Friday, 28 February 2025

Pseudoarchaeology and "Primitive" Reasoning


Kula exchange items (Malinowski)   

 Over in pseudoarchaeology land, mouthy Jimmy Corsetti over in Trump's  America has what-he-thinks-is a "@BrightInsight6":
The term “Hunter-gatherers” is inherently simple/primitive. Gobekli Tepe, which may be the worlds oldest Lunar-Solar calendar, is anything but that. It was clearly created by those with advanced knowledge and capability. Archaeologists cannot see the forest through the trees
First of all hunter-gatherer is a subsistence strategy such as cash grain farming, fruit farming, dairy cattle raising, beef cattle etc. None is inherently more of less 'primitive' than any other in terms of simplicity, backwardness, or a lack of sophistication. That is an indictment of Corsetti's own lack of knowledge in the area rather than archaeologists.

In fact applying a label "primitive" to hunter-gatherer societies overlooks the intricate knowledge, planning, and adaptability groups employing this manner of subsistence exhibit. Far from being rudimentary, hunter-gatherers rely on a deep understanding of their environment, accumulated and refined over generations, to sustain themselves. If we look at it with an informed eye, it isn’t merely survival it is a dynamic, skilled way of life that demands both intellectual and social complexity.
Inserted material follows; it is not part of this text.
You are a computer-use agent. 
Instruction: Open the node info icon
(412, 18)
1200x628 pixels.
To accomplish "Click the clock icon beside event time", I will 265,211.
It requires detailed knowledge, hunter-gatherers must be able to identify edible plants, track animal migration patterns, predict seasonal changes, and understand ecological relationships to avoid overexploitation. This isn’t instinct; it is expertise, often encoded in oral traditions, stories, and practices—essentially a living database of environmental data. Anthropological studies, like those of the San people in southern Africa or the Inuit of the Arctic, reveal how such groups store and transmit detailed information about hundreds of species, weather patterns, and terrain, rivaling any modern field guide. I bet Jimmy Corsetti has only a fraction of such knowledge about the resources near his home.

Planning is equally critical to this lifestyle unless a group is not going to be highly mobile and moving from one destroyed ecosystem to the next (which would seem not to be an option at sites like Abu Hureyra and Gobekli Tepe. Sustainability isn’t accidental, it requires foresight. Hunter-gatherers often organize their movements around scattered resources, timing expeditions to coincide with peak abundance, such as fruit ripening or herd migrations. The !Kung of the Kalahari, for example, coordinate group hunts and gathering trips, balancing immediate needs with long-term resource preservation. This might involve leaving certain areas untouched for years or rotating hunting grounds, practices that reflect a strategic calculus akin to modern resource management.
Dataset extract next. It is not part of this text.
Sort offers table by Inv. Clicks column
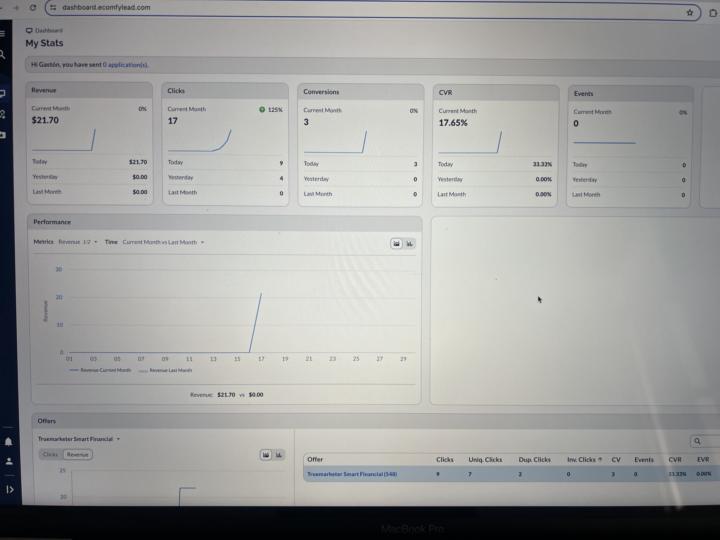The image size is (720, 540). pos(584,459)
Specialization and social organization further complicate the "primitive" stereotype of people like Corsetti. This also is covered in the anthropological literature - he should read some. While not as rigid as in industrial societies, roles often emerge: skilled hunters, expert gatherers, toolmakers, or healers. Among the Australian Aborigines, for instance, individuals might master specific techniques—like crafting boomerangs or reading subtle landscape cues and then sharing their expertise within the group. Expeditions to distant resources, such as ochre deposits or coastal shellfish beds, could require coordinated efforts, negotiation with neighbouring groups, and even some form of exchange networks, as seen in the exchange of goods across vast distances in prehistoric times. An analogy in recent times is the persistence of the Kula ring ceremonial exchange system of Papua New Guinea studied by the Polish ethnographer Bronisław Malinowski ("Argonauts of the Western Pacific" 1922).

I really think it is not the "archaeologists" (who HAVE read the abundant literature and are among those who are ACTIVELY creating the academic research on this) who have here got the wrong picture of hunter-gatherer subsistence. It most certainly is not the primitive stumble through nature that Corsetti seems mistakenly to have imagined it. It is instead a sophisticated, knowledge-driven system tailored to its context. The assumption of simplicity stems more from a bias inherent in our society towards technological complexity than from any lack of ingenuity on the part of the indigenous groups the pseudoscientists wish to accuse them of to bolster their own notions of superiority. The tools of past and recent hunter gatherers and marginalised indigenous communities (I bet most pseudoarchaeologists could not even name them and say how they were made and used) may differ from ours, but the mastery of their world by such groups is no less impressive.